Search code examples
hadoopapache-sparkparquet

Creating parquet files in spark with row-group size that is less than 100


I have a spark data-frame having a small amount of fields. Some of the fields are huge binary blobs. The size of the entire row is approx 50 MB.

I am saving the data frame into a parquet format. I am controlling the size of the row-group using parquet.block.size parameter.

Spark will generate a parquet file, however I will always get at least 100 rows in a row group. This is a problem for me since chunk sizes could become gigabytes which does not work well with my application.

parquet.block.size works as expected as long as the size is big enough to accomodate more than 100 rows.

I modified InternalParquetRecordWriter.java to be MINIMUM_RECORD_COUNT_FOR_CHECK = 2, which fixed the issue, however, there is no configuration value I can find that would support tuning this hardcoded constant.

Is there a different/better way to get row-group sizes that are smaller than a 100?

This is a snippet of my code:

from pyspark import Row
from pyspark.sql import SparkSession
import numpy as np

from pyspark.sql.types import StructType, StructField, BinaryType


def fake_row(x):
    result = bytearray(np.random.randint(0, 127, (3 * 1024 * 1024 / 2), dtype=np.uint8).tobytes())
    return Row(result, result)

spark_session = SparkSession \
    .builder \
    .appName("bbox2d_dataset_extraction") \
    .config("spark.driver.memory", "12g") \
    .config("spark.executor.memory", "4g")

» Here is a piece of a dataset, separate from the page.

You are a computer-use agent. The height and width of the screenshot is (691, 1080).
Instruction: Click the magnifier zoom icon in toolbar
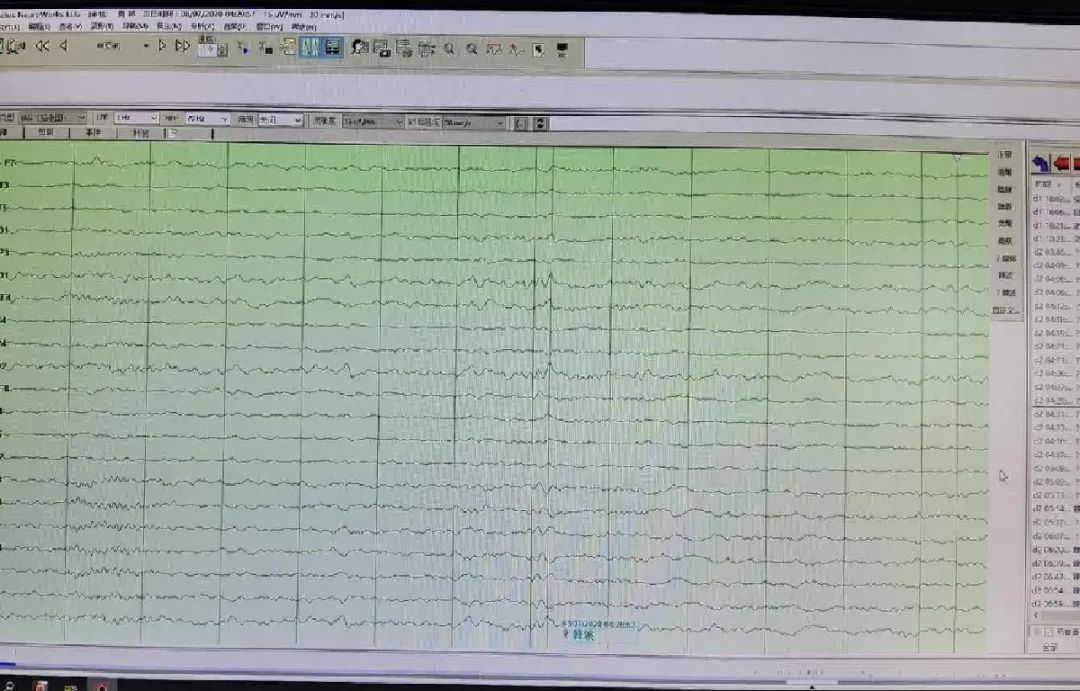click(x=450, y=48)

spark_session.master('local[5]')

spark = spark_session.getOrCreate()
sc = spark.sparkContext
sc._jsc.hadoopConfiguration().setInt("parquet.block.size", 8 * 1024 * 1024)

index = sc.parallelize(range(50), 5)
huge_rows = index.map(fake_row)
schema = StructType([StructField('f1', BinaryType(), False), StructField('f2', BinaryType(), False)])

bbox2d_dataframe = spark.createDataFrame(huge_rows, schema).coalesce(1)
bbox2d_dataframe. \
    write.option("compression", "none"). \
    mode('overwrite'). \
    parquet('/tmp/huge/')

Solution

  • Unfortunately I haven't found a way to do so. I reported this issue to remove the hard coded values and make them configurable. I have a patch for it if you're interested.